I read somewhere - "If you Google search the definition of “differently-abled,” the immediate result is a one-word answer: disabled. Nothing more, nothing less. One simple explanation."
It has been 3 yrs 8 months, since we found that our son was specially abled.
Specially abled.. not differently abled.
Life had shifted so drastically after that, it has turned us around as humans. We started reading hectically trying to understand, what can be done.
So many suggestions, so much confusion.
While every one talks of shades of grey, when it comes to the matters of the brain (or heart for that matter), people prefer a simple binary response.
Is your child normal? Yes or No.
I always ask, define normal... There is so much different character is every child, that there is no one type that fits all.
The Brain, as we understand now, and its growth is a multi-dimensional structure.
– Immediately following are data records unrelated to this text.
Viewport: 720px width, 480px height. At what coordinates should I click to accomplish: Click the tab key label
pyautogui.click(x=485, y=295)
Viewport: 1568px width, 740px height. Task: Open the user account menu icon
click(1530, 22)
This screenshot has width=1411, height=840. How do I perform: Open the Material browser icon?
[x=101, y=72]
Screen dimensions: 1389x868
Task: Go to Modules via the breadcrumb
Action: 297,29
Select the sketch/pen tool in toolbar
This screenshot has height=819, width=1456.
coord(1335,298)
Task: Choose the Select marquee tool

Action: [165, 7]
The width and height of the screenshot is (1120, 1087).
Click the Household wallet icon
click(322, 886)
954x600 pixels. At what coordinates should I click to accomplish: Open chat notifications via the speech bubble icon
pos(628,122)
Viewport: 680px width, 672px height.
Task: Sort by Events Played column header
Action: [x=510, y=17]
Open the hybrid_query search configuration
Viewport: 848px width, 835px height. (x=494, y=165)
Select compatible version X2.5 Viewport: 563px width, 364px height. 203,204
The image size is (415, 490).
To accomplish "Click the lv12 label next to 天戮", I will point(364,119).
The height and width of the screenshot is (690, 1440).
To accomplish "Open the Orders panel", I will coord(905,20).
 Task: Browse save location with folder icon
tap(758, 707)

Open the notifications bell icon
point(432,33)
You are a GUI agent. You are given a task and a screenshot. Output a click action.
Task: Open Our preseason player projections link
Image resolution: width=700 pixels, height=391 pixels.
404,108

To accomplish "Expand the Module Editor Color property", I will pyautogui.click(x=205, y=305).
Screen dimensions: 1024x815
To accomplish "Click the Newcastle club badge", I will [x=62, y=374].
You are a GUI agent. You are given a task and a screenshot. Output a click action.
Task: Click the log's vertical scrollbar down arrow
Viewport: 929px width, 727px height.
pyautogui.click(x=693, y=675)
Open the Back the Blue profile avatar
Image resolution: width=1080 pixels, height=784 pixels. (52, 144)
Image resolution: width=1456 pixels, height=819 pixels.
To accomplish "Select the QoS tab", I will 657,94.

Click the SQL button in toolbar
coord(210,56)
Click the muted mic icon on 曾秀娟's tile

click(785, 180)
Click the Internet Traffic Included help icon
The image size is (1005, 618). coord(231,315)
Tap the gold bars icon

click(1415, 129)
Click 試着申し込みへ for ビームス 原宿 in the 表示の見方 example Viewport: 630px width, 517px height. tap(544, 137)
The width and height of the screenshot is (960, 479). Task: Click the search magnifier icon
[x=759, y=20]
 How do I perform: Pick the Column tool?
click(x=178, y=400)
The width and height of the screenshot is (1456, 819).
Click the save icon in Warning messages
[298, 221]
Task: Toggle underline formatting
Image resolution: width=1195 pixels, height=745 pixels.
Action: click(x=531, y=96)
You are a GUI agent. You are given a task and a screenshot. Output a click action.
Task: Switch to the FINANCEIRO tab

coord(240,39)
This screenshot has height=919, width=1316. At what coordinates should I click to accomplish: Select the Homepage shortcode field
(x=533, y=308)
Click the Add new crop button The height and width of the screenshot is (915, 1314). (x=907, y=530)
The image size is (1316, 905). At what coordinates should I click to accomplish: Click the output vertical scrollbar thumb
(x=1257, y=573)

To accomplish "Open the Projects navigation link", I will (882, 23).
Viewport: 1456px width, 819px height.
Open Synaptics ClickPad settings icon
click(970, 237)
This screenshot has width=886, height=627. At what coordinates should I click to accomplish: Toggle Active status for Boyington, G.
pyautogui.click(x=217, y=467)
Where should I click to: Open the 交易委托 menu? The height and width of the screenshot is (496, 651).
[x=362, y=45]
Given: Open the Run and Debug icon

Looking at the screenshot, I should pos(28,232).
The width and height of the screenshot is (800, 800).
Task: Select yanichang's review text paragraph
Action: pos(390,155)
Growth has many parameters - motor skills, cognitive behaviour, social interactions, verbal skills, communication skills, and a whole lot more.
However, this understanding and empathy towards same is strangely absent in the present world. Whenever they see a special child, the look is of pity/disgust/irritation.
Not many people try to observe the struggle the parents go through, their frustrations, their fight to retain sanity and to compete and perform in the world, when their inner worlds are crumbling. Working on rebuilding their confidence and hope every day, day after day.
Submerge their own frustrations and yearning when they see other kids play and interact with others, hold sparkling conversations with adults or sing/showcase their talents.
Or hold their anger, when some condescending words get thrown at them by strangers and relatives alike.